Export credit guarantees for the aircraft industry
- Risk management for aircraft financing with Hermes Cover
- Aircraft as collateral in transactions with long credit periods
- International agreements ensure a level playing field
The export of aircraft can also be covered under export credit guarantees (Hermes Cover). In view of credit amounts which may run into hundreds of millions protection against bad debt losses is of great importance. Long credit periods for the financing schemes add to the uncertainty for banks and other lenders. In principle different types of aircraft transactions of a German exporter are eligible for cover, i.e. the export of both complete aircraft and only parts thereof such as engines or inside furnishings.
Key features of aircraft financing (Airbus Guarantee)
Aircraft are usually exported within the framework of leasing transactions in which a bank is involved. The airline wishing to buy the aircraft looks for a bank which funds the transaction. The bank applies for an export credit guarantee which protects it from bad debt losses. The aircraft are the collateral (asset based finance) without which the transaction would normally not materialize. Insurance under Hermes Cover may advantageous for all involved: banks are protected from the risk of bad debt losses against the payment of a premium and it becomes easier for them to refinance themselves on the capital market with an export credit guarantee. Thus jobs are safeguarded both at the exporter and his numerous suppliers.
Aircraft are normally financed over a period of 12 years. During this time the aircraft generate the monies for the payment of interest and principal through their operation.
Hermes Cover has the effect that the exporter (in most cases Airbus) receives the aircraft's purchase price immediately on delivery. For this the lender has extended a credit to the foreign airline. During the credit period of 12 years the airline repays the loan for the purchase price and pays interest to the lender by instalments.
In the event that the airline gets into financial difficulties during this period the Export Credit Guarantee becomes effective. In such a case efforts are made to stabilize the transaction by means of extending the credit period. In most cases the combination of restructuring and indemnification of the lender by instalments helps to keep the project afloat - though over a longer period of time than originally planned. If all efforts fail and there is finally an event of loss, the aircraft have to be remarketed in order to avoid a loss for the Federal budget accounts or to reduce such a loss as far as possible.
The Export Credit Agencies of Germany, Great Britain (ECGD) and France (COFACE) agreed a close cooperation to provide joint cover for the export of Airbus aircraft. Each of the three agencies involved therefore insures the respective national share in the production.
The three Export Credit Agencies jointly developed an insurance model which takes the specific situation of the aircraft industry into account and makes 100 % cover possible.
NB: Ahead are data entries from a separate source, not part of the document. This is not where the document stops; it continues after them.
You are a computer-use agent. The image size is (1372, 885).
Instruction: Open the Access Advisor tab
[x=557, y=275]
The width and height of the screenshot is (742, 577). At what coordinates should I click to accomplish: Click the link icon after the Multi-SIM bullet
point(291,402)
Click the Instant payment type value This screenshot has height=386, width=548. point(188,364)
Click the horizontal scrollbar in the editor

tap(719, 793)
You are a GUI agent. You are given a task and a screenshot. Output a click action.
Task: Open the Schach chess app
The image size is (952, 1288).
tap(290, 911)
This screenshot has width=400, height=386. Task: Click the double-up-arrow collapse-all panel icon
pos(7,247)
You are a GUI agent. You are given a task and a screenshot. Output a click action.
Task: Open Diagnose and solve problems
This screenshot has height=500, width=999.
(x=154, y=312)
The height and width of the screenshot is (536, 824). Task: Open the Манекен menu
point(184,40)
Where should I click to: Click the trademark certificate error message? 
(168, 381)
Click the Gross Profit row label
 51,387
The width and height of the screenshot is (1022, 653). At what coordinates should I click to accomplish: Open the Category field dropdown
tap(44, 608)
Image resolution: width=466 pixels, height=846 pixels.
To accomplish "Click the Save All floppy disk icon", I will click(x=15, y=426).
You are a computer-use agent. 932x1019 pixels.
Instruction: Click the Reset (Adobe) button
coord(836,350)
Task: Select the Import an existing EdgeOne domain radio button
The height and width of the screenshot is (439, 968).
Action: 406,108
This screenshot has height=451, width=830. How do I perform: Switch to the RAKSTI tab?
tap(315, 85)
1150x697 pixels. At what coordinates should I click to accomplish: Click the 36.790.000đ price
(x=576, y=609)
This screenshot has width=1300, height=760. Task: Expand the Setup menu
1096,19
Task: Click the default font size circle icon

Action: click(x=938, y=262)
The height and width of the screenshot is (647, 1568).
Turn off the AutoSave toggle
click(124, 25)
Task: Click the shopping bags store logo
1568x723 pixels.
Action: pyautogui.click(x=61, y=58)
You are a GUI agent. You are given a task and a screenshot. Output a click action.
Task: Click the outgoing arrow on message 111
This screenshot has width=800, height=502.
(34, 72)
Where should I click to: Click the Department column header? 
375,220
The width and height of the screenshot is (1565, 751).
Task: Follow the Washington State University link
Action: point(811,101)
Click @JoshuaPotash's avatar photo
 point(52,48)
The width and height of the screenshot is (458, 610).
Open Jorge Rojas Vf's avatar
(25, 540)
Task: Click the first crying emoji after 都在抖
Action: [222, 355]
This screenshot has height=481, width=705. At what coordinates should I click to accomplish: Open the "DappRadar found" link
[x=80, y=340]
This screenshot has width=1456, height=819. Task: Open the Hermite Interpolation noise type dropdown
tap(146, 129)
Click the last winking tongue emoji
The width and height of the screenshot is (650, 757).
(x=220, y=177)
The OECD "Aircraft Sector Understanding" (ASU) is an international agreement which establishes rules and minimum requirements for the financing of aircraft transactions through state export credit agencies. In tough negotiations at the OECD in which Brazil also took part this agreement was revised in the course of the year 2010 and adapted to the changes in the environment in which the international aircraft industry operates. The new ASU entered into force on 1 February 2011. As from now the premium which already used to be risk-based will mirror the market situation even better through a surcharge which will be fixed on a quarterly basis. The agreement is a Sector Understanding under the OECD Consensus, which establishes rules for state export credits and has been regarded as a cornerstone of fair world trade for a long time.
The Federal export credit guarantees (Hermes Cover) have been the most important instrument of state export promotion in Germany since 1949. Providing protection against bad debt losses for commercial and political reasons has been the central issue especially in connection with supplies to difficult and risky markets.